2) The fourth amendment to the U.S. Constitution prohibits unreasonable searches of citizens by the government. This is why LEOs must have a judge sign off on a search warrant before they can bust down your door and search for evidence to incriminate you. The plan that the founders had in mind is that with separation of powers, the executive branch of government (law enforcement in this instance) cannot act unilaterally; they must rely on the Judiciary to allow it. It works in a perfect world, but wide discretion is often given to law enforcement by the judiciary.

3) Lower courts (for now) must decide for themselves whether SBM meets the test for reasonable-ness (in each individual case, I believe.)

4) NC COA decided that this search is not reasonable because the state has not, will not, or can not prove the effectiveness of SBM monitoring at achieving its stated goal of reducing recidivism.

5) NC’s SBM is an unreasonable search in the cases the COA has reviewed and therefore unconstitutional as applied. Every case will be different and it may take some time for trial courts to use the same reasoning given in Grady and Griffin.
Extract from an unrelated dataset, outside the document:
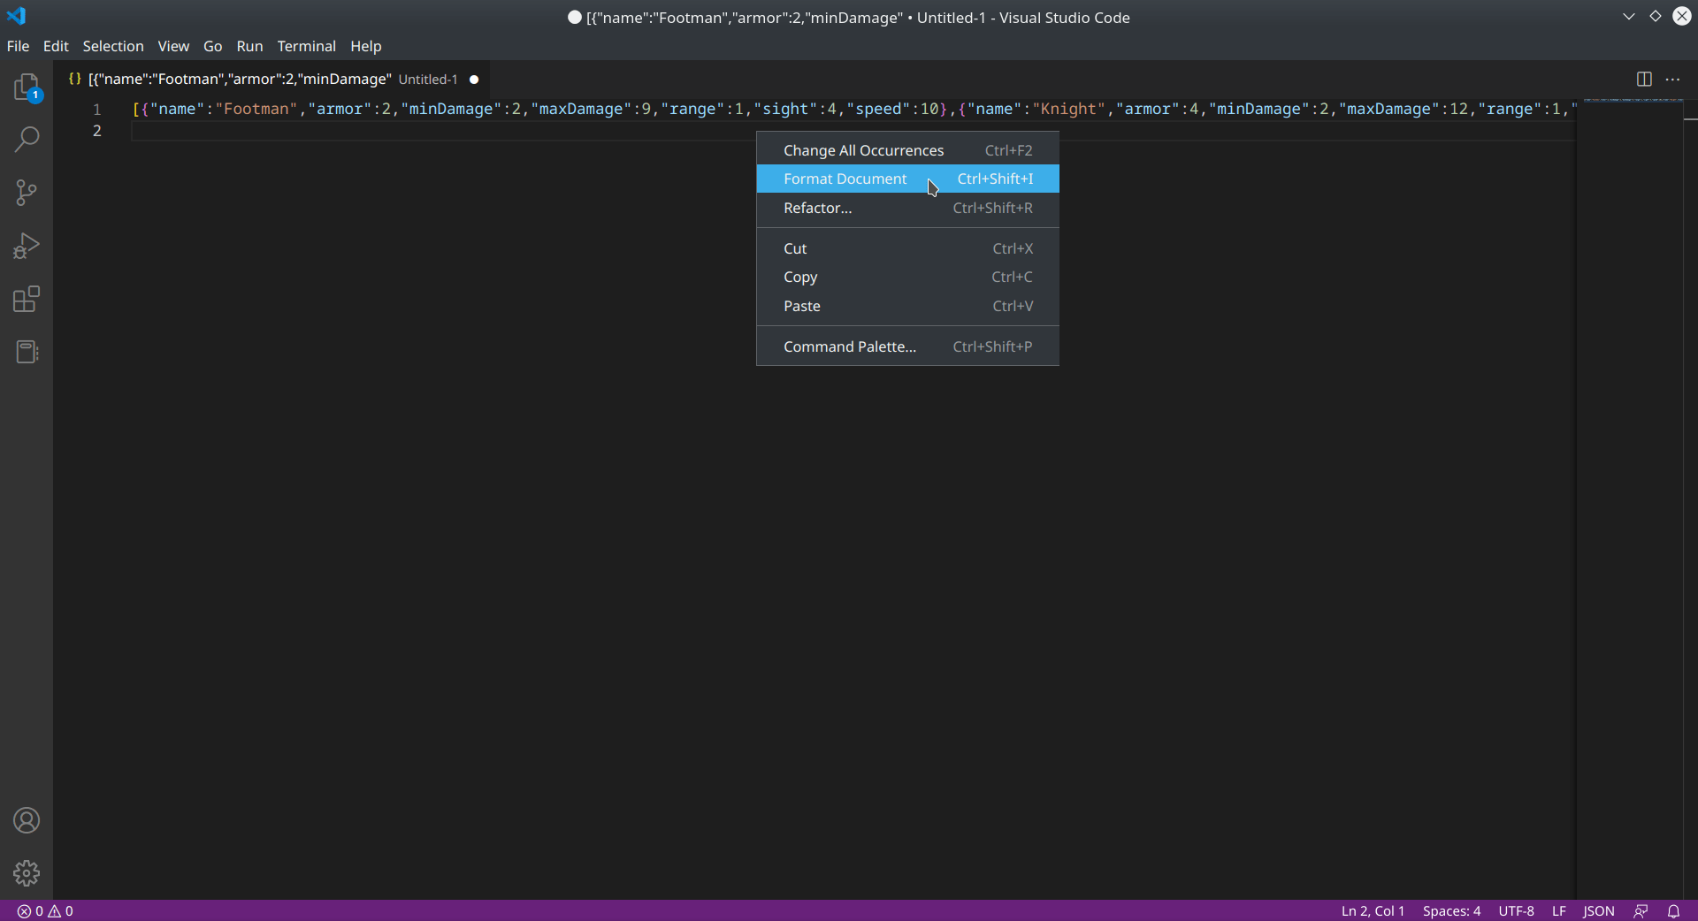Click the feedback icon in the status bar
The image size is (1698, 921).
1642,910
As for lifetime registration, the most likely avenue to have that abolished is to sue on the grounds that it is cruel and unusual punishment because evidence shows that actual risk of reoffense decreases with the age of the offender as well as over time in the community (without committing a new offense) after release from prison. But I think first you would have to get a judge or panel of judges to rule that the sex offender registry as applied amounts to punishment. We are all anxiously waiting for that to happen, and if all goes well NARSOL/NCRSOL’s suit against the state will bring as a step closer to that goal.